Hoy he tenido tiempo para pensar en la manera correcta de contarte mi sueño, no el de hoy sino el que siempre he tenido desde que te conocí, desde que ame aquellos rizos negros.
Trato de no caer en algo rebuscado para decirte como fue que decidí amarte, aferrarme a tu corazón que siempre me ha parecido más vivo que el mio. Las imágenes del recorrido que me llevo a este lugar vienen y van. Siempre me he preguntado como sería nuestra vida juntos y qué cara va a poner nuestra familia cuando se entere de nuestros planes a futuro.
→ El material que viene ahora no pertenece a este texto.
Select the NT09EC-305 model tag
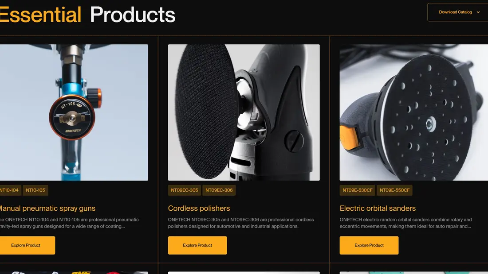 [x=184, y=190]
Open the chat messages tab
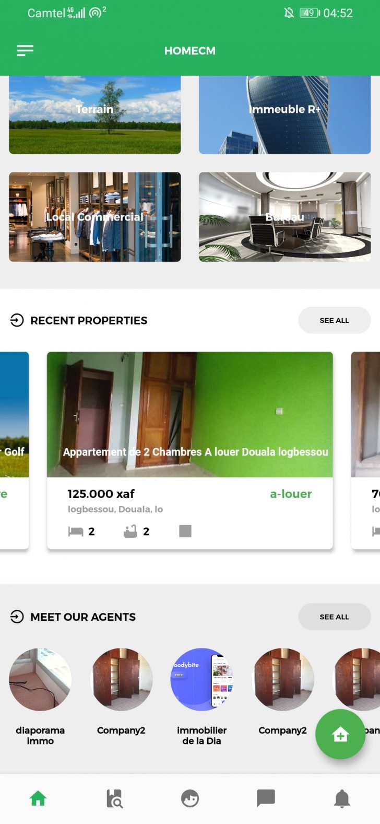The width and height of the screenshot is (380, 824). tap(266, 798)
Siento cosquillas en la punta de los dedos cuando recuerdo tu tacto, no tengo en la mente nada claro el momento en el que te comencé a amar pero ese sentimiento jamás se ha detenido. Soy inútil al intentar olvidarte y finalmente me contento con mirarte.
Hay que cerrar los ojos para evocar tus frías manos y con lo suaves y delicadas que son seria imposible o quizás improbable que no me dieran el placer que me dan, que no nublara mi mente el no poder lamer la punta de tus dedos mientras intento controlarme.
Quiero fundirme en tu pecho tranquilo, quiero vivir en tu boca que siempre es un alivio, quiero despertar cada mañana para ver tu cara y sobre todo necesito respirar tus palabras, todas, que siempre saben traerme paz.
La foto que tengo en la memoria de nuestro destino siempre ha sido clara y creo que ahora si la podemos alcanzar. En ella estamos tu y yo llenos de confianza y amor, juntos, por fin y en la esquina un beso pintado de rosa iniciando nuestro álbum de vida.